● **Texto de partida**
....
Me empieza a aburrir, y mucho, Twin Peaks. Con el paso de los capítulos uno ha caído en la cuenta de que hay personajes troncales -muy  pocos- que participan decisivamente en el misterio de Laura Palmer, y secundarios prescindibles -muy muchos- que sólo están ahí para hacer de americanos pintorescos, y estirar con sus pamplinas el chicle de los minutos. Al principio timorato, pero ahora ya sin complejos, voy pasando estas tramas sin chicha por el turmix del mando a distancia, acelerándolas sin piedad como persecuciones de policías y ladrones en la Keystone del cine mudo. Y lo hago sin que la historia principal se me despiste, o se me enfangue. Mal síntoma, pues, para una serie tan beatificada, a punto de obtener ya la santidad apostólica. 

Extrañado y avergonzado de mi creciente desilusión, leo en internet que David Lynch iba y venía de la serie sin mucho interés, atrapado en otros proyectos, o aburrido de marear la perdiz del asesino. Leo con sorpresa que en muchos episodios él sólo pasaba por allí, a supervisar por encima los guiones, a estrechar la mano del director de turno para desearle buena suerte. Y se nota. De los sueños acuciantes y los humanos tarados que teñían de oscuridad las primeras entregas, hemos pasado a la ñoñería sentimental del americano medio, y a la sobreactuación risible de unos maleantes de pacotilla. 

David Lynch es un caricaturista onírico de la vida, un tipo al que le salen retratos muy afilados, muy negros, siempre sombríos y perturbadores. Como pinturas negras de Goya, o como ironías crípticas de Buñuel. Pero esto último de Twin Peaks ya es una caricatura de la caricatura, una fotocopia de la fotocopia. Un subproducto televisivo en el que lo mejor llega al final, en los títulos de crédito, con esa sintonía mágica de Badalamenti, con ese retrato de Laura Palmer con el pelo recogido que viene a ser como una Gioconda de nuestros tiempos, de sonrisa más franca, menos enigmática tal vez, pero mucho más guapa. Dónde va usted a parar.
....
● **Datos proporcionados**

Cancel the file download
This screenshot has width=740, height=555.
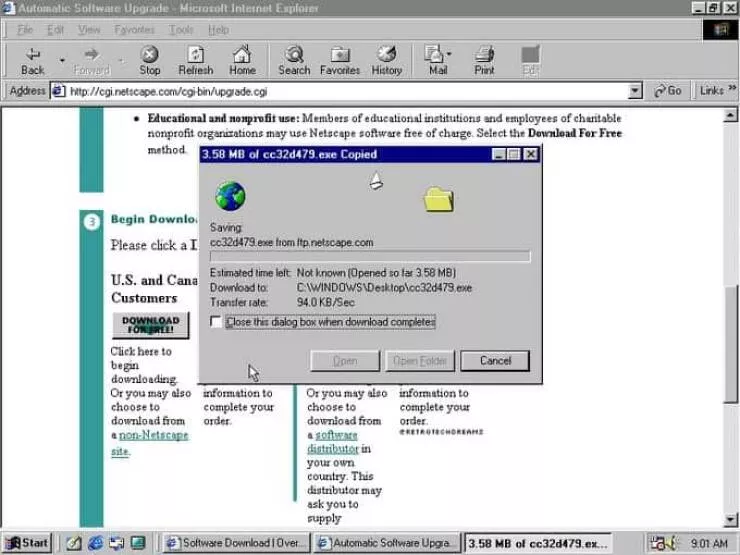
....
● **Enunciados**
(1) Repite sin ningún cambio todo lo que hay en el texto sobre Twin Peaks desde "Me empieza a" hasta "la santidad apostólica.".
(2) ¿Con las obras de qué dos artistas compara el texto sobre Twin Peaks los retratos de David Lynch?
(3) Resume en forma de lista el párrafo del texto sobre Twin Peaks que empieza por "Extrañado y avergonzado", sin perder sus datos principales.

● **Soluciones**
(1)
Me empieza a aburrir, y mucho, Twin Peaks. Con el paso de los capítulos uno ha caído en la cuenta de que hay personajes troncales -muy  pocos- que participan decisivamente en el misterio de Laura Palmer, y secundarios prescindibles -muy muchos- que sólo están ahí para hacer de americanos pintorescos, y estirar con sus pamplinas el chicle de los minutos. Al principio timorato, pero ahora ya sin complejos, voy pasando estas tramas sin chicha por el turmix del mando a distancia, acelerándolas sin piedad como persecuciones de policías y ladrones en la Keystone del cine mudo. Y lo hago sin que la historia principal se me despiste, o se me enfangue. Mal síntoma, pues, para una serie tan beatificada, a punto de obtener ya la santidad apostólica.

(2) Con las pinturas negras de Goya y con las ironías crípticas de Buñuel.

(3)
- Según lo leído en internet, David Lynch iba y venía de la serie sin mucho interés, absorbido por otros proyectos o aburrido de alargar la trama del asesino.
- En muchos episodios solo pasaba por allí para supervisar los guiones por encima y desearle suerte al director de turno.
- Se nota en el resultado: de los sueños acuciantes y los humanos tarados de las primeras entregas se ha pasado a la ñoñería sentimental del americano medio y a la sobreactuación risible de unos maleantes de pacotilla.